Er staat “in een land”, niet in meerdere landen. Dit is duidelijk enkelvoud. 400 jaar lang zouden Abrahams nakomelingen wonen in één land dat niet van hen is. Daar kan het verblijf in Kanaän dus niet bij worden opgeteld.
Deze onderdrukking kan niet zijn begonnen voor Jakobs dood. Abraham zou in vrede leven en sterven (Gen 15:15), en God was met Izak (Gen 26:24). Terwijl Jakob en zijn familie van volk naar volk, van koninkrijk naar volk zwierven, liet God geen mens toe hen te onderdrukken (Ps 105:10-14a). Toen Laban hem bijvoorbeeld bedroog liet God het Laban niet toe om hem kwaad te doen (Gen 31:7). Nadat Jakobs zonen Sichem hadden geplunderd en de mannen ervan vermoord, lag Gods verschrikking over de steden die hen omringden, zodat zij de zonen van Jakob niet achtervolgden (Gen 35:5). De enige uitzondering is het moment dat Izak kwaad werd gedaan door een koning van Egypte, maar daar werd Egypte voor gestraft met de 7-jarige hongersnood (Ps 105:14b-16), en dit is op geen enkele manier te verenigen met wat voor berekening aan de hand van deze 400 jaar dan ook.
Hier is de herkomst van de 210 jaar. In het Hebreeuws staan de 400 jaar aan het eind van het vers, na het onderdrukken. Deze zin kan je daarom lezen als een tangconstructie. De 400 horen dan niet alleen bij het onderdrukt worden, maar ook bij het vreemdeling zijn. Het onderdrukken is dan een bijzin, slechts een deel van de 400. De 400 beginnen op deze manier bij Izaks geboorte en Israël was 210 jaar in Egypte. Maar dan kom je in de knoop, want de 430 jaar bevatten zo ook de 5 jaar voor Abraham vanuit Haran naar Kanaän vertrok.

• **SCHRIFTELIJKE OPDRACHT 1**
Neem uit de lijst de regels over van de regel met "The image size is (1204, 988)." tot en met de regel met "click(191, 483)", en hernoem daarin "Instruction" tot "Command".

(Items vermeld in een dataset)

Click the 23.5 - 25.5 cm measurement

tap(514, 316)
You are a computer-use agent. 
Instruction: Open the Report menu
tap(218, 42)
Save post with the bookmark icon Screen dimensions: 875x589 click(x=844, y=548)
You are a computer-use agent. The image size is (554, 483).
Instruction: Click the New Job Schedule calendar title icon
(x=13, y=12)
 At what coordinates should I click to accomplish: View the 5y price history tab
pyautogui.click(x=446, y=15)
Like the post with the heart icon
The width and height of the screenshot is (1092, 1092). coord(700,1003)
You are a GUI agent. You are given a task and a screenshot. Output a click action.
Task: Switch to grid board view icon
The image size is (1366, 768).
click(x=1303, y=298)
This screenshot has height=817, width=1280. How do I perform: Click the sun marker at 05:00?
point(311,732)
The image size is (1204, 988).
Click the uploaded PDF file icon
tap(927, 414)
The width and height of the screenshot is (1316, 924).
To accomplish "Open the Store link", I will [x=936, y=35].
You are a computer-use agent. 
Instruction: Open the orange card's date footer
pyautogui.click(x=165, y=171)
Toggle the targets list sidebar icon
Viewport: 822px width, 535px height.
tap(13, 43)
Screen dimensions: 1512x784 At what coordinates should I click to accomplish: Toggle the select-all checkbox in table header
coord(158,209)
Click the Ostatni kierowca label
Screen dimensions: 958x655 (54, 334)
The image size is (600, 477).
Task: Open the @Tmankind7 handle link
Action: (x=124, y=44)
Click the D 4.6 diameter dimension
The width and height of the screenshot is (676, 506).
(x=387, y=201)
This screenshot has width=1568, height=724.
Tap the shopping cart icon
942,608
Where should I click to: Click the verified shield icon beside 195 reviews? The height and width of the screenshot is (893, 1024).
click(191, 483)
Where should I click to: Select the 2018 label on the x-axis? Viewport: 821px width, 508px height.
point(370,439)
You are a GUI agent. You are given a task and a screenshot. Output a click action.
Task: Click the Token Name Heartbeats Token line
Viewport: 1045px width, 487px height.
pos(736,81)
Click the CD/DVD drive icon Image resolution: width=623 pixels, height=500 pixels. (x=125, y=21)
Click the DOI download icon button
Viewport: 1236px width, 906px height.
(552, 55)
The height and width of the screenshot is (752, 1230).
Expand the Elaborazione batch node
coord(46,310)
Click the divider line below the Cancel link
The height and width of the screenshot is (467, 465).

• **SCHRIFTELIJKE OPDRACHT 2**
Schrijf uit het fragment over de 400 jaar woordelijk de passage over van "Hier is de herkomst" tot en met "naar Kanaän vertrok.".

• **UITGEWERKT ANTWOORD 1**
The image size is (1204, 988).
Click the uploaded PDF file icon
tap(927, 414)
The width and height of the screenshot is (1316, 924).
To accomplish "Open the Store link", I will [x=936, y=35].
You are a computer-use agent. 
Command: Open the orange card's date footer
pyautogui.click(x=165, y=171)
Toggle the targets list sidebar icon
Viewport: 822px width, 535px height.
tap(13, 43)
Screen dimensions: 1512x784 At what coordinates should I click to accomplish: Toggle the select-all checkbox in table header
coord(158,209)
Click the Ostatni kierowca label
Screen dimensions: 958x655 (54, 334)
The image size is (600, 477).
Task: Open the @Tmankind7 handle link
Action: (x=124, y=44)
Click the D 4.6 diameter dimension
The width and height of the screenshot is (676, 506).
(x=387, y=201)
This screenshot has width=1568, height=724.
Tap the shopping cart icon
942,608
Where should I click to: Click the verified shield icon beside 195 reviews? The height and width of the screenshot is (893, 1024).
click(191, 483)

• **UITGEWERKT ANTWOORD 2**
Hier is de herkomst van de 210 jaar. In het Hebreeuws staan de 400 jaar aan het eind van het vers, na het onderdrukken. Deze zin kan je daarom lezen als een tangconstructie. De 400 horen dan niet alleen bij het onderdrukt worden, maar ook bij het vreemdeling zijn. Het onderdrukken is dan een bijzin, slechts een deel van de 400. De 400 beginnen op deze manier bij Izaks geboorte en Israël was 210 jaar in Egypte. Maar dan kom je in de knoop, want de 430 jaar bevatten zo ook de 5 jaar voor Abraham vanuit Haran naar Kanaän vertrok.